A crítica de livros tem compromisso com a atualidade, distinguindo-se do ensaio literário, definido, antes de mais nada, pela intemporalidade, opondo propósitos analíticos às funções judicativas da primeira. Sendo transitória, a crítica aspira à permanência: seu ideal é antes antecipar-se ao julgamento de posteridade, dizia Álvaro Lins. Nisso está sua suprema justificação. De seu lado, o ensaísta é, virtualmente, entre os contemporâneos, o representante do futuro: não escreve sobre a literatura que se faz, mas sobre a literatura feita. Seu trabalho é, por consequência, exegético, exerce-se sobre obras e autores consagrados, não sobre os que ainda esperam consagração, muito dos quais, bem entendido jamais chegarão a conquista-la.

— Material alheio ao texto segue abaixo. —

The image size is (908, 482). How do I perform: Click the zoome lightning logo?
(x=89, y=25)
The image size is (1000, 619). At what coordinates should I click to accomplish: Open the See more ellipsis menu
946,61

Não basta dizer que um livro é bom ou mau, como queria Victor Hugo: é preciso dizer por quê. O ensaísta, por definição, só se interessa pelos que o colégio eleitoral da crítica certificou como bons. É fácil perceber essas diferenças, de perspectiva na leitura conjugada dos ensaios de Felipe Fortuna (A próxima leitura: ensaios de crítica literária. Rio: Francisco Alves, 2002), e dos trabalhos de crítica corrente aqui evocados não em termos de qualidade ou importância, mas apenas no que se refere à sua natureza (Wilson Martins, Pontos de vista, 14º vol. São Paulo: T. A. Queiroz, 2002).

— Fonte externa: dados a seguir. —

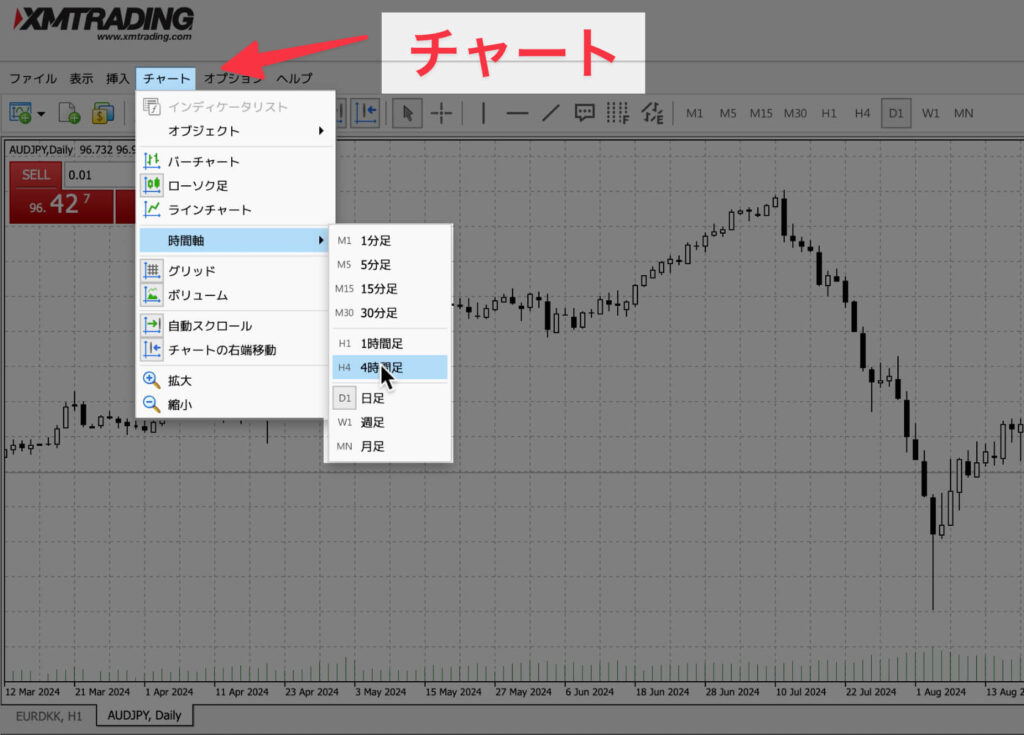Select the Trendline drawing tool
The height and width of the screenshot is (735, 1024).
(551, 113)
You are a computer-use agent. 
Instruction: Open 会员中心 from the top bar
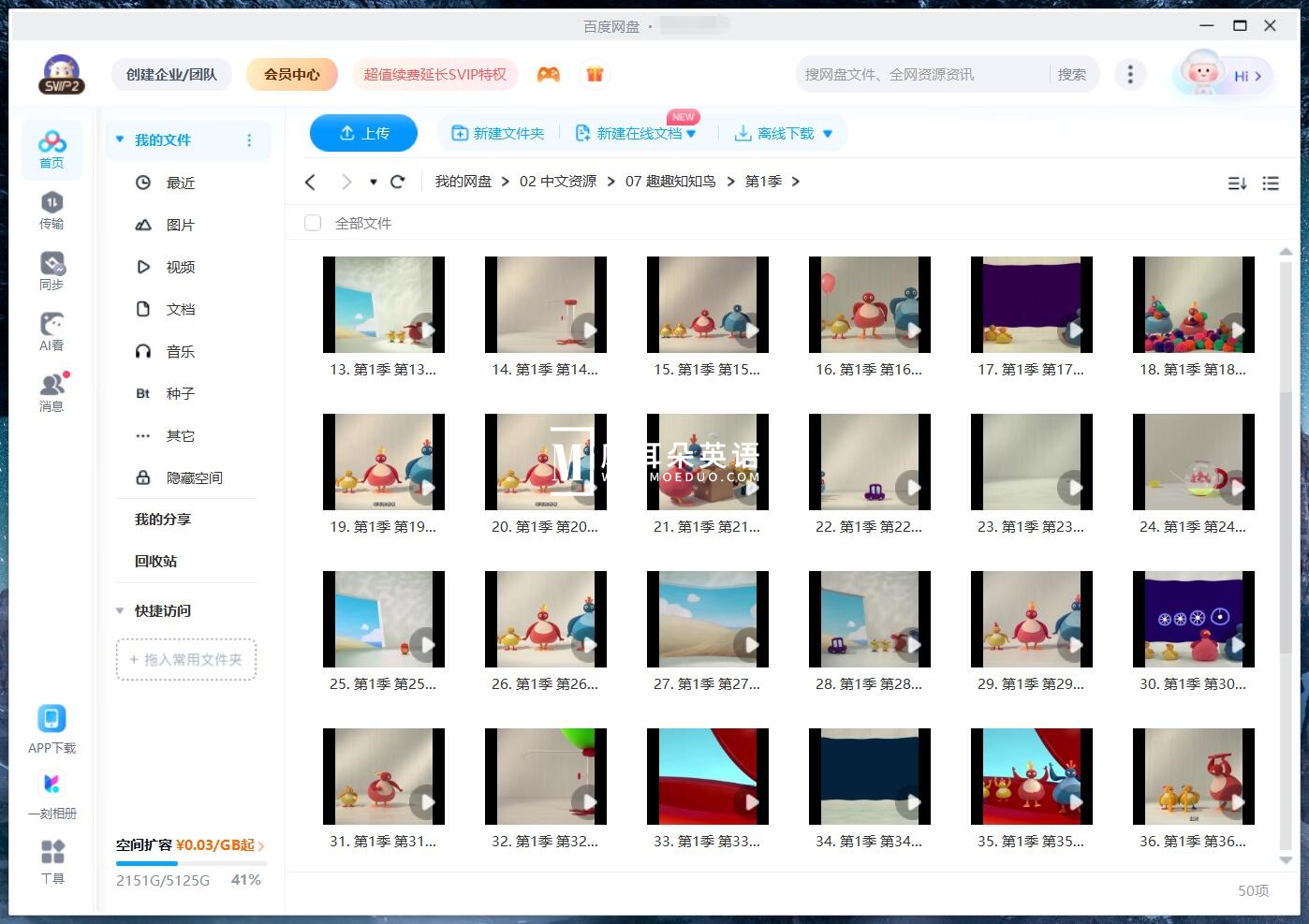click(x=291, y=74)
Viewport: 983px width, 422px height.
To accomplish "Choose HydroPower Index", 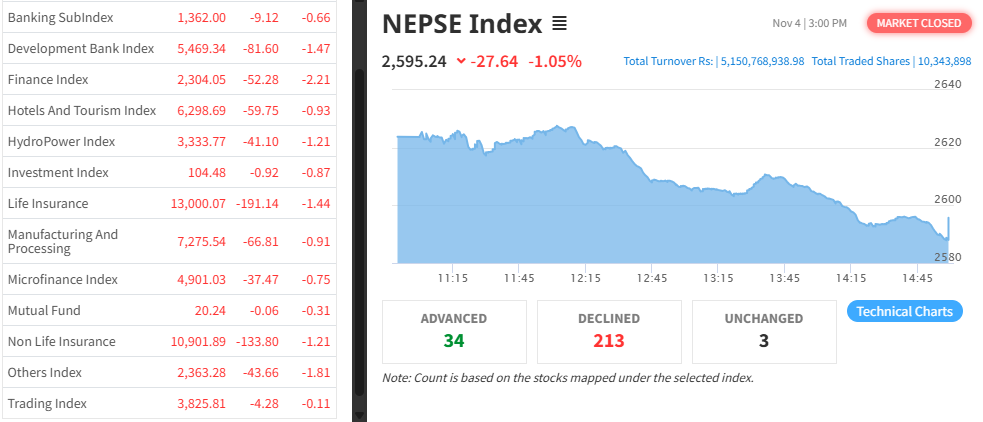I will coord(61,141).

Trata-se, neste último caso, de livros publicados no período 1995/1997, isto é, autores como Ferreira Gullar, Gilberto Freyre, Jorge de Sena, Dalton Trevisan, Roberto Campos, Luiz Antônio de Assis Brasil, Josué Montello, Moacyr Scliar, Rachel de Queiroz e outros muitos, vistos não por sua posição absoluta, mas por sua situação relativa num quadro de valores. Os julgamentos que motivaram, malgrado o tom afirmativo do exercício crítico, são propostas para reflexão e debate, mais do que verdades taxativas e indiscutíveis. O próprio título da coletânea é significativo, tal como foi explicitado na introdução geral: “Sempre entendi a crítica como um diálogo, ou, antes, um ‘triálogo’, no qual se ouvem as vozes do Autor, com a obra, do Crítico, com a análise, e do Leitor, com o julgamento final, instituído a partir das perspectivas abertas pelos dois primeiros”.

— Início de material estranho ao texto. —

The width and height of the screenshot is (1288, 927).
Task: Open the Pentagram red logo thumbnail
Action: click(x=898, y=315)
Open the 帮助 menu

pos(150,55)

Contudo, o que estabelece as fundações para o subsequente ensaio é a “opinião crítica” consensual que acaba por se consolidar a respeito de autores e obras — não a de qualquer crítico individualmente considerado, por mais prestigioso que seja, mas pelo conjunto ponderado e contraditório das diversas reações que provocaram: “o autor é o veículo da ideia criadora, o leitor é o mundo coletivo em que o texto vai atuar (…) o ‘triálogo’ se resolve, afinal, num colóquio, num ágape, mais socrático, isto é, crítico e irônico, do que platoniano, isto é, doutrinário e docente”.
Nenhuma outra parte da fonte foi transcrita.